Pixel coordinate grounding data
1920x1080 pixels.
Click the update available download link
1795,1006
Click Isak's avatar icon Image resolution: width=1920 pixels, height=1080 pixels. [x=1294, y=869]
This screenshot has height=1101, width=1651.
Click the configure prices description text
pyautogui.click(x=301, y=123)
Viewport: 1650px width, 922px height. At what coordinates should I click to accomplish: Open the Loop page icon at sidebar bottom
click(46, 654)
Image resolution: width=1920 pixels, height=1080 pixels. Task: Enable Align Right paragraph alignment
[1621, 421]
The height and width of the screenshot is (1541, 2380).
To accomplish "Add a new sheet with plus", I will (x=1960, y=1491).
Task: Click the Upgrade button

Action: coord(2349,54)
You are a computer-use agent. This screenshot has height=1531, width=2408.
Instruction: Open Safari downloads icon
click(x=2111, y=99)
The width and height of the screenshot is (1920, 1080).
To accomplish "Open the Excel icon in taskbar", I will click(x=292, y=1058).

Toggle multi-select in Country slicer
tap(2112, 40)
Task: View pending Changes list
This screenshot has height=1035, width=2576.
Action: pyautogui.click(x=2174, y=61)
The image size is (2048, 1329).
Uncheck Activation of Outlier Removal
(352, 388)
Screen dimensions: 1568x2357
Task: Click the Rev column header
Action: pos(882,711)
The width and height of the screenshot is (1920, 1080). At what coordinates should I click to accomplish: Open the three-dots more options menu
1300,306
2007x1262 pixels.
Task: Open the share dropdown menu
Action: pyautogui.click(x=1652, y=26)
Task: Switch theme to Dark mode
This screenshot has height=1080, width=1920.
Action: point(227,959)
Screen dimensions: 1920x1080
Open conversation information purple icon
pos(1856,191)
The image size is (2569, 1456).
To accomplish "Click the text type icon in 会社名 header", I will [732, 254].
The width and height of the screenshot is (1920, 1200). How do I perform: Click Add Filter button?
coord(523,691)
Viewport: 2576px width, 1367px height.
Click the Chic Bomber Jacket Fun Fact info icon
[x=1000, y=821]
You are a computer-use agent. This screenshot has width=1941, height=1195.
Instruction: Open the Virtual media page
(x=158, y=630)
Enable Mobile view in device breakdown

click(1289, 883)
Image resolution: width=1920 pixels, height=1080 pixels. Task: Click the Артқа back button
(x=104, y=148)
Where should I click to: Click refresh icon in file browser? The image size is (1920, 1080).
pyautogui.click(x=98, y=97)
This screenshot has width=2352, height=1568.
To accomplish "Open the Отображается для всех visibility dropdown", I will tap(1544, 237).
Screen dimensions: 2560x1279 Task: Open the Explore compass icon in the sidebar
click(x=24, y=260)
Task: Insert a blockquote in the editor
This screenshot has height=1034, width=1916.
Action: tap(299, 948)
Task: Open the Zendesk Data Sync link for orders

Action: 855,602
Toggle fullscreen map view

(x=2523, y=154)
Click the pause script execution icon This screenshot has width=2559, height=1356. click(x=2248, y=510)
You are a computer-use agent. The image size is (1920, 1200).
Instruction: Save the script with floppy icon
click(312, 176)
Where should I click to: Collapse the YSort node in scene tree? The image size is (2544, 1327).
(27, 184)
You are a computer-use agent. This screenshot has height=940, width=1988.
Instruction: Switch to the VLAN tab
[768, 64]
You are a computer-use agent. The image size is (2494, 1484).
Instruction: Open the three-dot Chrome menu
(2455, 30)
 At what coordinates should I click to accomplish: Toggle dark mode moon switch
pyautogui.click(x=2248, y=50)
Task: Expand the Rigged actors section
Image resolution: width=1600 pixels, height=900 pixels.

#### [Task directions]
Give back each entry exactly as it was written.

#### [Output of the exercise]
1920x1080 pixels.
Click the update available download link
1795,1006
Click Isak's avatar icon Image resolution: width=1920 pixels, height=1080 pixels. [x=1294, y=869]
This screenshot has height=1101, width=1651.
Click the configure prices description text
pyautogui.click(x=301, y=123)
Viewport: 1650px width, 922px height. At what coordinates should I click to accomplish: Open the Loop page icon at sidebar bottom
click(46, 654)
Image resolution: width=1920 pixels, height=1080 pixels. Task: Enable Align Right paragraph alignment
[1621, 421]
The height and width of the screenshot is (1541, 2380).
To accomplish "Add a new sheet with plus", I will (x=1960, y=1491).
Task: Click the Upgrade button

Action: coord(2349,54)
You are a computer-use agent. This screenshot has height=1531, width=2408.
Instruction: Open Safari downloads icon
click(x=2111, y=99)
The width and height of the screenshot is (1920, 1080).
To accomplish "Open the Excel icon in taskbar", I will click(x=292, y=1058).

Toggle multi-select in Country slicer
tap(2112, 40)
Task: View pending Changes list
This screenshot has height=1035, width=2576.
Action: pyautogui.click(x=2174, y=61)
The image size is (2048, 1329).
Uncheck Activation of Outlier Removal
(352, 388)
Screen dimensions: 1568x2357
Task: Click the Rev column header
Action: pos(882,711)
The width and height of the screenshot is (1920, 1080). At what coordinates should I click to accomplish: Open the three-dots more options menu
1300,306
2007x1262 pixels.
Task: Open the share dropdown menu
Action: pyautogui.click(x=1652, y=26)
Task: Switch theme to Dark mode
This screenshot has height=1080, width=1920.
Action: point(227,959)
Screen dimensions: 1920x1080
Open conversation information purple icon
pos(1856,191)
The image size is (2569, 1456).
To accomplish "Click the text type icon in 会社名 header", I will [732, 254].
The width and height of the screenshot is (1920, 1200). How do I perform: Click Add Filter button?
coord(523,691)
Viewport: 2576px width, 1367px height.
Click the Chic Bomber Jacket Fun Fact info icon
[x=1000, y=821]
You are a computer-use agent. This screenshot has width=1941, height=1195.
Instruction: Open the Virtual media page
(x=158, y=630)
Enable Mobile view in device breakdown

click(1289, 883)
Image resolution: width=1920 pixels, height=1080 pixels. Task: Click the Артқа back button
(x=104, y=148)
Where should I click to: Click refresh icon in file browser? The image size is (1920, 1080).
pyautogui.click(x=98, y=97)
This screenshot has width=2352, height=1568.
To accomplish "Open the Отображается для всех visibility dropdown", I will tap(1544, 237).
Screen dimensions: 2560x1279 Task: Open the Explore compass icon in the sidebar
click(x=24, y=260)
Task: Insert a blockquote in the editor
This screenshot has height=1034, width=1916.
Action: tap(299, 948)
Task: Open the Zendesk Data Sync link for orders

Action: 855,602
Toggle fullscreen map view

(x=2523, y=154)
Click the pause script execution icon This screenshot has width=2559, height=1356. click(x=2248, y=510)
You are a computer-use agent. The image size is (1920, 1200).
Instruction: Save the script with floppy icon
click(312, 176)
Where should I click to: Collapse the YSort node in scene tree? The image size is (2544, 1327).
(27, 184)
You are a computer-use agent. This screenshot has height=940, width=1988.
Instruction: Switch to the VLAN tab
[768, 64]
You are a computer-use agent. The image size is (2494, 1484).
Instruction: Open the three-dot Chrome menu
(2455, 30)
 At what coordinates should I click to accomplish: Toggle dark mode moon switch
pyautogui.click(x=2248, y=50)
Task: Expand the Rigged actors section
Image resolution: width=1600 pixels, height=900 pixels.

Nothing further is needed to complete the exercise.